You see, I live this kind of luckless existence where every job that I am hired for is excessively boring. For my first couple jobs, the first month or two was bearable. Not to sound high on myself, but I am a fairly intelligent person. [I'm lacking in some areas,obviously (**author has flashes of grade five and writing mad minutes, oh gawd), but on a whole I pick things up quickly.] My problem with my first two jobs was that I was horribly shy. I'm still a little shy, but now it's mostly just me acknowledging my distaste and poor skills at making small talk with people I don't know or have any desire to know. Anyways, I needed those two months to become comfortable with my environment and my coworkers enough to really start getting comfortable with the tasks I was supposed to perform. That might sound good... shy girl is becoming comfortable. But then you have to realize that after this point the reality about my jobs begin to sink in. There was rarely any variance in my daily tasks. There was rarely any variance in my coworkers. In fact, after awhile I usually ended up working by myself. All the time. All Alone. All the goddamn time.

I've had six different jobs since I started working at fifteen, and at three of them I spent most of my time playing solitaire on a computer. Three(!) of six. 50% of all the jobs I've had have been SO SO slow that I could play solitaire endlessly. And I still suck at it!!! So what have I gained from this experience except for a very high tolerance to the amount of time I can spend losing solitaire games.

There must be something horribly wrong with me that the only people that will hire me are those hiring for jobs that require constantly being alone, or constantly being bored, or constantly doing menial tasks for the dregs of society. I'm sure all my employers, past, present and future, all think upon the sight of me, "hmmm, this girl looks like a bloody moron. Good thing that this job gives absolutely nothing to society. She can't screw anything too much. Nope. Okay, so sometimes young impressionable children come in here. But if we keep her locked up with all the urine scented trash novels, we should be safe."

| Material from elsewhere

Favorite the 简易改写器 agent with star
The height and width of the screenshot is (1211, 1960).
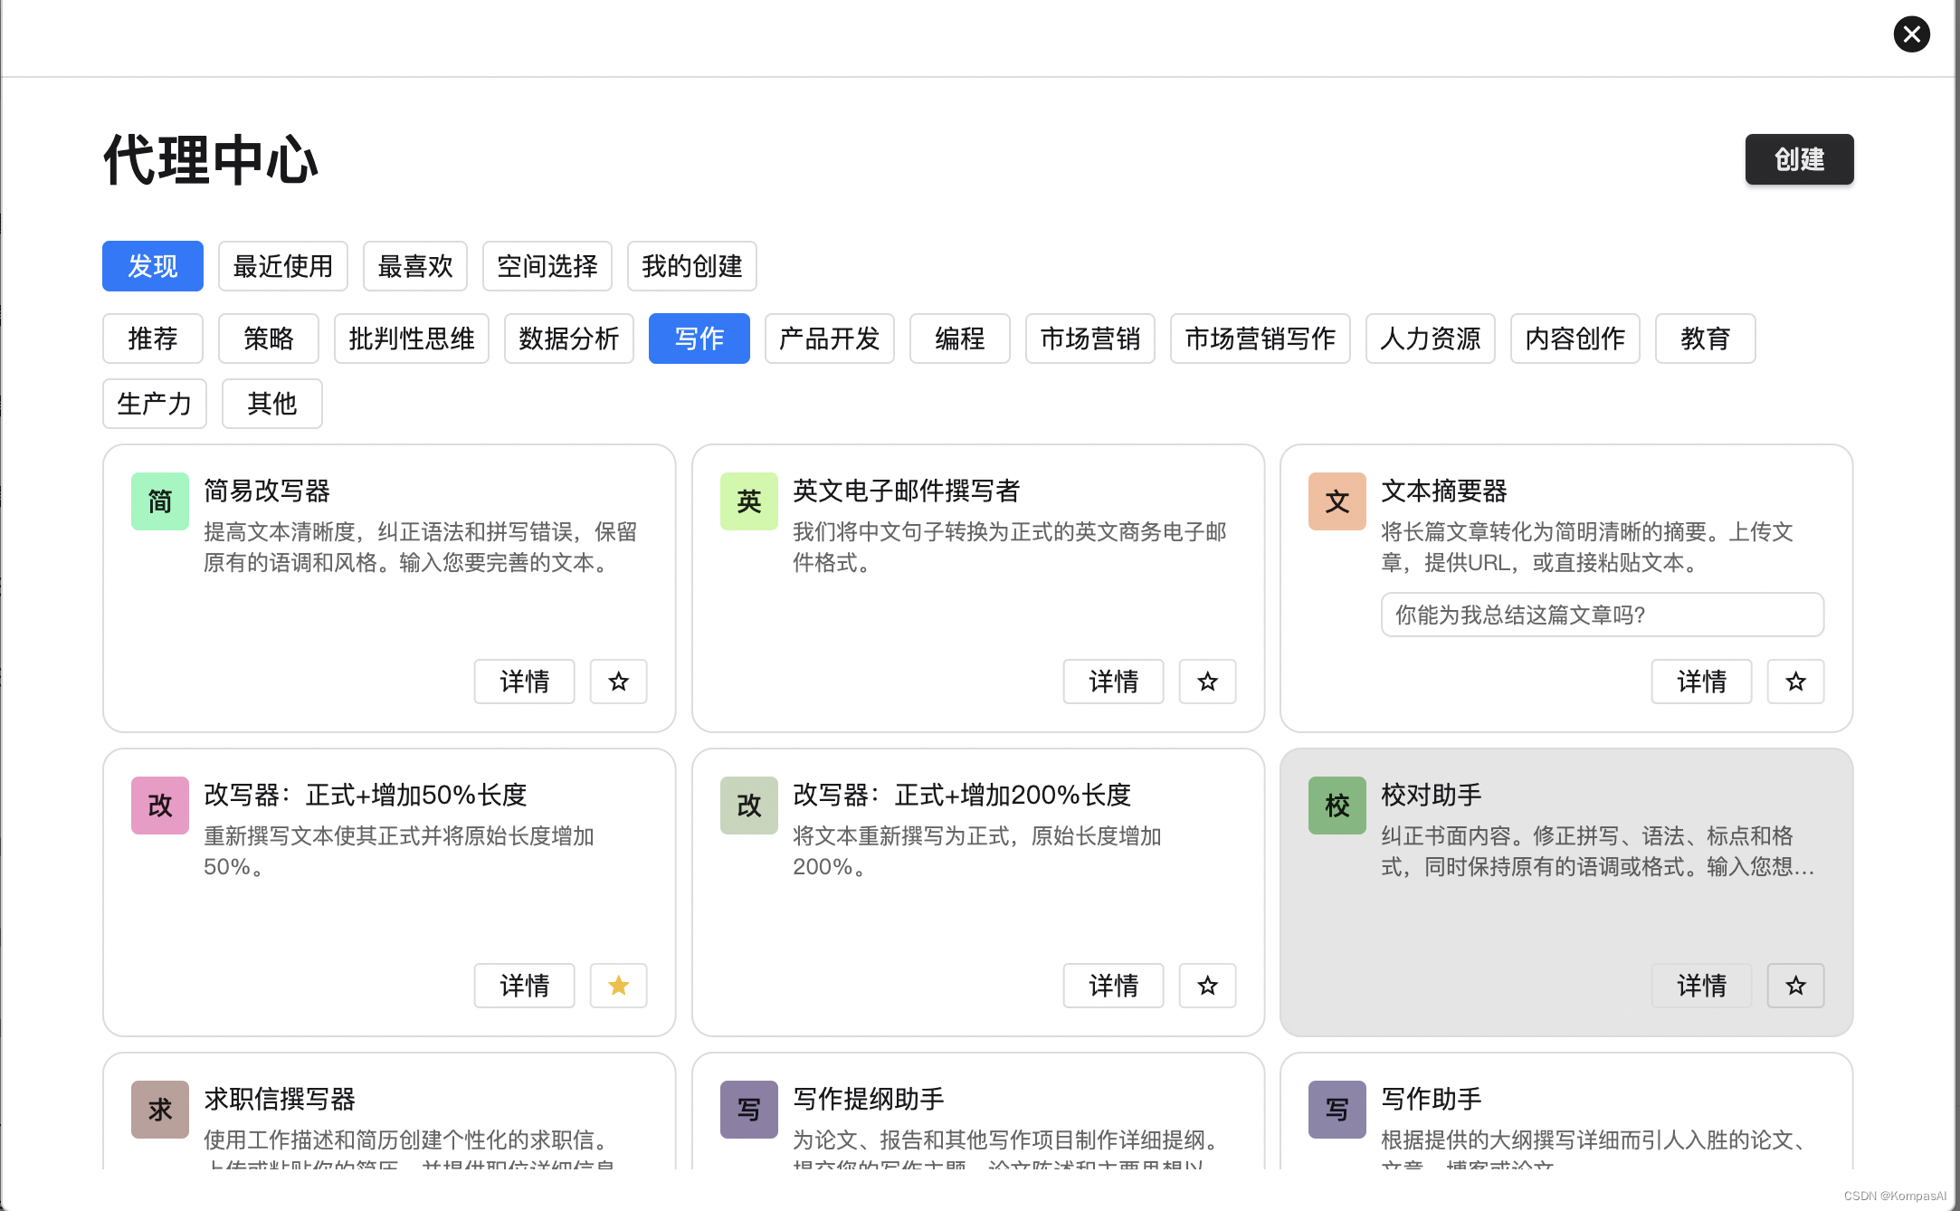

So I've worked at a photo shop that no one brought film too; a library that no one but drunks and local eccentrics came into..and the occasional really attractive tree planter; a business aid-y place that no one made use of; Shoppers Drug Mart ; a book store selling only the most popular (and usually unworthy) of novels ("yes sir we do seem to have a couple copies of the da vinci code left.... in fact, we still have 500 copies... mmm-hmm. what do i think of the book?....uh, well i'm the one human being still alive on the planet who hasn't read it.... hmm...well i did read angels and demons.... uh... well it wasn't really my type of book. well if i had to describe his writing... i'd say it was similar to an action film... enough to keep you entertained but not really noteworthy.... mhmm? ya... it's probably horribly written and pretentious. well what did you expect his name is Dan?"); and lastly, a dry cleaning drop-site. And even though I was the one who dropped off resumes at these places, I'm not entirely to blame. I dropped off at many, many other places that probably would have been better. But apparently in my last life I committed some atrocity that made the gods very angry. (Hmm, I guess urinating on the gold statue thingy wasn't such a good idea after all.) Either that, or my god this time round is trying to tell me something.

Maybe I'm just not cut out for the work force. I've always been suspicious that that was the case. Maybe I really am just cut out for marrying rich. And that's no joke.

So there really was no purpose to this post, except that I noticed this morning at work that I was in a horrible mood. Truly awful. Oddly, almost as soon as I stepped out of the store I felt a hell of a lot better. Actually the purpose of this post is probably to keep me busy. My loser boyfriend is getting sick (scoff... friggin' baby). So, he isn't entertaining me this evening. I HATE him (joke). I LOVE capitals (no joke). If I was a better actor I'd try to pull the YOU DON'T LOVE ME bit. Unfortunately, while it would provide me with unlimited enjoyment, it would probably freak him out --it's only been a couple weeks. My pride won't allow me to outright make someone think I'm a loser. Especially if I can avoid it. After all, I think I'm already pushing the limit by teasing him about his being lovers with his best friend. Maybe he should be your girlfriend. Now, THAT'S funny.

And as a great man once said....Kkkenny's cccoming to kkkill me!

2 comments »

  • Unknown said:  

    you're whoring it up with another boy? my my... how the city has changed us.

  • ::alessa:: said:  

    i hate when people use other people's blogs to either promote their own or leave totally irrelevant messages. it's one thing if you comment and then say 'hey, check out my blog'. but if you just leave your blog address, that's lame... and i will delete it and go to your blog and leave rude comments!!! well, no i won't really. i can't be bothered. but i will delete them for sure.